Items listed in a dataset:
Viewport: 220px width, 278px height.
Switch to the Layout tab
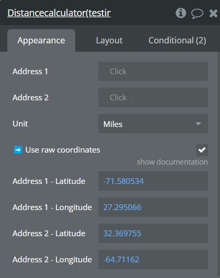109,40
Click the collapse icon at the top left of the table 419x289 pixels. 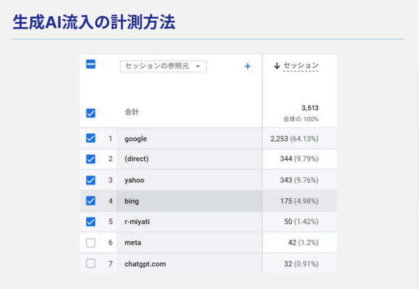point(90,64)
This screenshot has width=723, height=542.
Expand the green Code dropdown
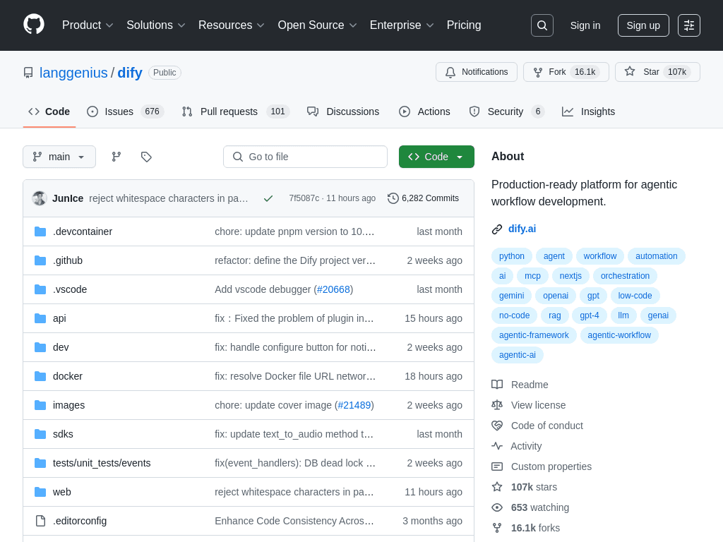click(436, 157)
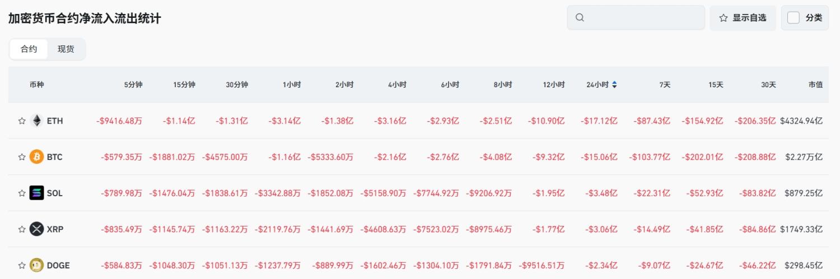Image resolution: width=840 pixels, height=279 pixels.
Task: Switch to the 合约 tab
Action: [29, 49]
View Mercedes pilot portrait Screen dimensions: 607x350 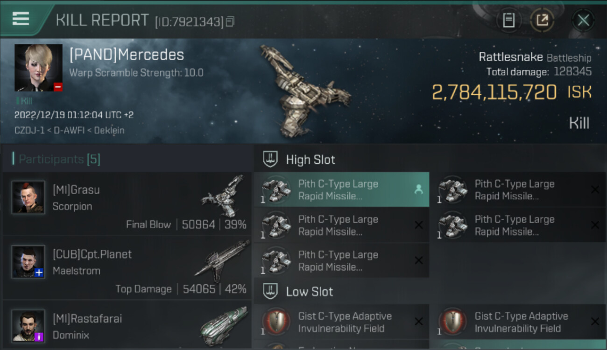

What the exercise asks ::
What is needed is a word-for-word copy of the lines from the one containing "This screenshot has width=723, height=542." through the final line of the records above, both included, with the pictures left out.

Written answer ::
This screenshot has width=723, height=542.
Expand the green Code dropdown
click(436, 157)
Image resolution: width=840 pixels, height=279 pixels.
Task: Switch to the 合约 tab
Action: [29, 49]
View Mercedes pilot portrait Screen dimensions: 607x350 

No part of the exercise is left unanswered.